The first problem we are going to solve is that of computing
factorials. From math, you know that the factorial of a positive
integer *n*, denoted *n!*, is the product of all the numbers from 1 up
to *n*.

First, write a `main` method in the `Factorial` class that
prompts for and reads in a positive integer. You need not worry about
error checking the input for this assignment. (2 points)

Next, write an iterative method `loopFactorial` that takes a single
`int` as its parameter and returns the factorial of that value.
Recall that an iterative method uses loop structures like `for` and
`while` loops to do its work. Also update your `main` method to
call the `loopFactorial` method on the number entered by the user,
and print out the value returned. (6 points)

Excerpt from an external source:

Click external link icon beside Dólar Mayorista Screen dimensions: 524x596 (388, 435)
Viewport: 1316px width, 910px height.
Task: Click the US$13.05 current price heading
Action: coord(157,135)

Finally, write a recursive method `recFactorial` that uses that
formulation to compute factorials. Also update your `main` method
to call the `recFactorial` method on the number entered by the
user, and print out the value returned. You should leave in the call
to `loopFactorial` so you can see that the answers are consistent.
(9 points)

Sum of Squares

The next problem we are going to solve is that of computing the sum of
the first *n* squares.

First, write a `main` method in the `SumSquares` class that
prompts for and reads in a positive integer. You need not worry about
error checking the input for this assignment. (2 points)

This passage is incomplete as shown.